Businesses who come under cyber attack may become the subjects of government investigations and lawsuits, as well as become legally required to pay the costs of notifying, and providing credit monitoring and identity theft insurance for the people whose personal information was accessed or stolen “There’s an ongoing trend in the law to impose liability upon businesses that do not take reasonable precautions to protect against unauthorized access to people’s confidential personal information.” observes Egan. Although the definition of reasonable precautions is imprecise, and what is or is not reasonable will vary from case to case, the one thing universally agreed upon is that doing nothing does not qualify as a reasonable precaution. And, it is not only other people’s data that is vulnerable to attack, but also each business’s own assets, including its bank accounts, confidential information and the electronically stored data that it needs to operate.
That’s why being proactive, and preparing well before an attack with the assistance of experienced counsel and technical experts, is the best course of action for all businesses. They should minimize the chances of an event by devising and implementing best technological and operating practices and policies. They should minimize the impact of an attack by purchasing cyber insurance policies. They should also create an “incident response plan” in conjunction with experienced lawyers and cyber technology consultants. Technology now touches every part of a business, so the process of building a plan cannot be isolated to one group or division of the company. It requires a holistic approach that brings together internal stakeholders and outside experts to assess risk, expose vulnerabilities, and develop a plan for response should an attack occur.

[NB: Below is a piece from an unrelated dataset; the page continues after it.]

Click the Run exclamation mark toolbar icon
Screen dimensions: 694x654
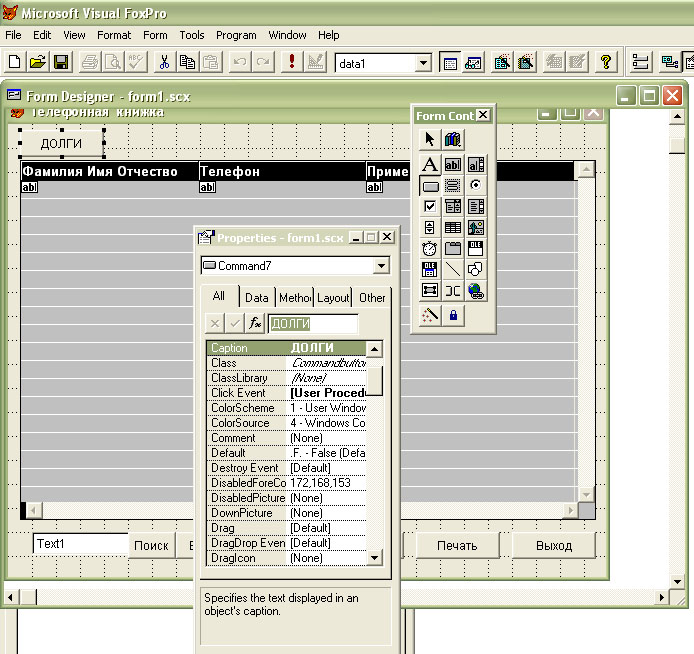point(291,62)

Law firms with an expertise in cyber security encourage their clients to take a comprehensive approach which should be tailored to the nature and features of each business, including its budget. A business should expect to undergo data security counseling and data security audits, HIPAA counseling, and prepare a data breach response. In anticipation of potential outcomes, firms will often consider strategies for data breach litigation, government investigation, changes in insurance coverage, and evaluation of international data privacy compliance. Not only are these fields complex — they are constantly evolving, requiring expert help for even the savviest business.
No business sees a cyber attack coming, and even after it has occurred, it may not be discovered for some time — but its impact can be expected to reverberate in perpetuity. That’s why every business must act as though it is vulnerable, and prepare. With the right counsel and planning, the worst effects of an attack can be minimized, and businesses can spare themselves the embarrassment of Facebook.